I’m in charge of the buildings and grounds at the Institute, and I like my work there; it’s been a good place to me.
SHERIFF CURTIS MANSARACK
THE MOST FREQUENTLY asked question is “When you bust a beer bust, do you keep the beer?” For Pete’s sake. Every weekend I roust one or two of these high school beer parties, most often on the hill or down at Ander’s Landing. Sometimes, though, there’ll be a complaint and I’ll be called to a private residence. A lot of these kids know me by now, and they know that about eleven-thirty old Sheriff Mansarack will slip up in his cruiser and flash the lights long enough for every drunk sophomore to run into the bushes so that I can cite the two or three seniors too drunk to flee.

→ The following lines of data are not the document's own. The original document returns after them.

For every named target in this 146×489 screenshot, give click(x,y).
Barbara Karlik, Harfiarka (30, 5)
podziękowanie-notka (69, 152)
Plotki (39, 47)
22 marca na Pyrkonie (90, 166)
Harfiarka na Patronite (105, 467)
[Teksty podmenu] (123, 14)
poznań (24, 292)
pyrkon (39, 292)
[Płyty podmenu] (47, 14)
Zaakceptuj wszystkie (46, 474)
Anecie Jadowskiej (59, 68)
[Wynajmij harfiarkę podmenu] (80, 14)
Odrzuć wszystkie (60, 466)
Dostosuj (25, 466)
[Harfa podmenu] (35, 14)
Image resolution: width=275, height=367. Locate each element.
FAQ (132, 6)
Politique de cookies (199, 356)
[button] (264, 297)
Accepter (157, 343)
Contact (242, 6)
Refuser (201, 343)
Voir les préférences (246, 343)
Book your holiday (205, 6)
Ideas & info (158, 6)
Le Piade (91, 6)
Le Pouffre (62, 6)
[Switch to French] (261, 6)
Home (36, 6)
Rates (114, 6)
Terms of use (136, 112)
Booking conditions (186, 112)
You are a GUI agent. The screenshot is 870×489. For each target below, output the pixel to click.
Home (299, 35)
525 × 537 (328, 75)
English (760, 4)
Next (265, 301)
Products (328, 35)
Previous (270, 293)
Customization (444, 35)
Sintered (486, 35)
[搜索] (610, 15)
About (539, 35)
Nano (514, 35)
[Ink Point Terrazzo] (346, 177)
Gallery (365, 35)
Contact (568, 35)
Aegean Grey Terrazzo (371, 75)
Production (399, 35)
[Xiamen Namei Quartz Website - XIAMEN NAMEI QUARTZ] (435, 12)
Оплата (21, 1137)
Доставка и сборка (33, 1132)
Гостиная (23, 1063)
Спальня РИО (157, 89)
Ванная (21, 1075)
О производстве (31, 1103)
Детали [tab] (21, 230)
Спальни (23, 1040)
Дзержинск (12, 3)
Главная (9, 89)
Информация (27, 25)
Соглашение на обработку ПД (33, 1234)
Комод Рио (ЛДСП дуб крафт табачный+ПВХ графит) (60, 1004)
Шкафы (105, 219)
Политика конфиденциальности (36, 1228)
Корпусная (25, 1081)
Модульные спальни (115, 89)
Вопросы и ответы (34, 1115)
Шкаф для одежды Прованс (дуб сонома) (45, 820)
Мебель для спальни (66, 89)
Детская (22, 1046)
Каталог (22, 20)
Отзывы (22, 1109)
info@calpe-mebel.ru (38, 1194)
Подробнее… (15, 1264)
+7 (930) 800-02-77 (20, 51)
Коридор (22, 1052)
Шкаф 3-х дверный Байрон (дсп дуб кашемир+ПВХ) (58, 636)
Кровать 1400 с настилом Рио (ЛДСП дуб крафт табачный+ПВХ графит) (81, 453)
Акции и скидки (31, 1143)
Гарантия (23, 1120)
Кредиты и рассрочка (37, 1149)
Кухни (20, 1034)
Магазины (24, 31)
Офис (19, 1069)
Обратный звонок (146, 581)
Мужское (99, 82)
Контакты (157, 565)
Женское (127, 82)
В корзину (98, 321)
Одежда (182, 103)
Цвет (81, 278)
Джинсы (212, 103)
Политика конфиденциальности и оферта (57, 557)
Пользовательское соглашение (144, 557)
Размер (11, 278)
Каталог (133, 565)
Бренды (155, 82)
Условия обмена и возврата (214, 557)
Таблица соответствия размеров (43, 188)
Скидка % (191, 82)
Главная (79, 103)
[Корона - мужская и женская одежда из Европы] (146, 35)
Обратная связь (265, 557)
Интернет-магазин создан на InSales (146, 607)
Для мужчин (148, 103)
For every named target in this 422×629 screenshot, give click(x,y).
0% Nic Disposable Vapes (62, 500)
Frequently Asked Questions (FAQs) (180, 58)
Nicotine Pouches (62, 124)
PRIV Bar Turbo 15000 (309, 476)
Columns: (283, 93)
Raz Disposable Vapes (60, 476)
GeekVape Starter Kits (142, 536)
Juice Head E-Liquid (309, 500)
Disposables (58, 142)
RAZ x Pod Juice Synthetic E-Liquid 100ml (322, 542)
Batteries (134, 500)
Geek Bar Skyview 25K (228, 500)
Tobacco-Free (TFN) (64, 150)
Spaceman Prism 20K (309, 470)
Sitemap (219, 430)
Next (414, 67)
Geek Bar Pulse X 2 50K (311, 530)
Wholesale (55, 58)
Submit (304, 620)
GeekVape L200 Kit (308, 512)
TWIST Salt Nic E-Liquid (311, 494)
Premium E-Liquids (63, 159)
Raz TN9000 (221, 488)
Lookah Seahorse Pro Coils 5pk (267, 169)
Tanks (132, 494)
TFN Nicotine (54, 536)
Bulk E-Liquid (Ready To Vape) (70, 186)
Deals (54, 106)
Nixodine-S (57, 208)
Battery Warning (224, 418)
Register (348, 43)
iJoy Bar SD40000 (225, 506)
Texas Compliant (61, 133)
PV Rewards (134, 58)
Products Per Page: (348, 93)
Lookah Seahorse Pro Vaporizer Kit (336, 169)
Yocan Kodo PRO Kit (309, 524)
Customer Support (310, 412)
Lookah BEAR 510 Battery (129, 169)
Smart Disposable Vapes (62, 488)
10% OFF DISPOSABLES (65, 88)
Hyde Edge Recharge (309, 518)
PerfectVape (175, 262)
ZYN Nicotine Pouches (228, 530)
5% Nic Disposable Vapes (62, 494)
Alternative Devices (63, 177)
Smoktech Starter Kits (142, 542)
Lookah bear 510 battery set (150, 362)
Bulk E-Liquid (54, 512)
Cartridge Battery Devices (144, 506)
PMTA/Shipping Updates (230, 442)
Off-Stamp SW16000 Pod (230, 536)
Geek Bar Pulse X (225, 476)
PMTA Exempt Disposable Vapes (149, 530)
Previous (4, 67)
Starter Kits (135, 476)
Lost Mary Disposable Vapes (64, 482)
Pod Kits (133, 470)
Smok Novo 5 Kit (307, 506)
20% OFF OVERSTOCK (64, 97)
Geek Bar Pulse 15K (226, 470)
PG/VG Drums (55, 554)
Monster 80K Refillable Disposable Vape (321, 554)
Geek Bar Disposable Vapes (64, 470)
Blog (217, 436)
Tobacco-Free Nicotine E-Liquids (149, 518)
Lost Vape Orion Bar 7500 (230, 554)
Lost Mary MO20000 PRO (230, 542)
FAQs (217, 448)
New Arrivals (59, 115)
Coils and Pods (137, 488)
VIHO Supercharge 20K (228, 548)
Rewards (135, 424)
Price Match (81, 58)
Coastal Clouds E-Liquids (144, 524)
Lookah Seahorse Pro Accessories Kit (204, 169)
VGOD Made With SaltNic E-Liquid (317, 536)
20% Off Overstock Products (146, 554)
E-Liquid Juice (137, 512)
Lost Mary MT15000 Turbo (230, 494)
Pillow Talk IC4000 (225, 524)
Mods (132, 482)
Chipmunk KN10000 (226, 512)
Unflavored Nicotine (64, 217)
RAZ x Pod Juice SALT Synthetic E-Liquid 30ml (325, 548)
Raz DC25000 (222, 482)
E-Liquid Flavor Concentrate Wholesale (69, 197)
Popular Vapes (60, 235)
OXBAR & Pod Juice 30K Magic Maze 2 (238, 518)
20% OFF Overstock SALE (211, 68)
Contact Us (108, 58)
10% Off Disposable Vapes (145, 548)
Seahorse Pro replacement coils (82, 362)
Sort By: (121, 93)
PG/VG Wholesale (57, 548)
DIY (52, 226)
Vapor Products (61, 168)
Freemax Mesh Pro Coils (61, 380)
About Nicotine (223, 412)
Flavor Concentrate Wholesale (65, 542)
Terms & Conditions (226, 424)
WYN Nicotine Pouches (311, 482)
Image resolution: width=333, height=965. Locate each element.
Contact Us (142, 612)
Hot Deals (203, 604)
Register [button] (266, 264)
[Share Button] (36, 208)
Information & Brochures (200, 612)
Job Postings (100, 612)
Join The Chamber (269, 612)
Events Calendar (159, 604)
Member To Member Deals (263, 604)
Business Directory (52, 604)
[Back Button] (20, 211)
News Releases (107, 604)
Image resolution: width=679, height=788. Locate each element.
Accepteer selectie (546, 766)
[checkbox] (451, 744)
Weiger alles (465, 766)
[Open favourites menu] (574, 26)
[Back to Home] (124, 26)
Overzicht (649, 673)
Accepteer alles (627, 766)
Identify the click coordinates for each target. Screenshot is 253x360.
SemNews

I was in the middle of such a raid last Saturday night, Halloween, a night when I know for a sure fact that there is going to be trouble, and I got the call from Oleena Weenz, our dispatcher. There had been, in her words, a “vicious assault by a pervert,” and she directed me to the address on Eider Street where I found Mr. Rick Royaltuber and the two young people and heard the story. I knew the boy, Jack Cramble, and had seen him play football earlier that night when Griggs beat Bark City, and I was kind of surprised that he wasn’t down with the rest of the team drinking beer at the Landing. I also knew Mr. Royaltuber, as I had taken the call when his wife went off the deep end a year ago. When a guy helps you subdue his wife and pries her fingers off a rusty pair of kitchen scissors while you hold her kicking and screaming on your lap on the front porch in front of all the neighborhood, you remember him. That was a bad deal, embarrassing for me to get caught off guard. I mean, she looked normal. I hadn’t seen the scissors. And it was bad for old Royaltuber too, with her shrieking out about him porking what’s-her-name, the wife of old Dr. Dizzy up at the loony bin, and rattling those scissors at us. Hey, sometimes kitchen tools are the worst. And she was strong.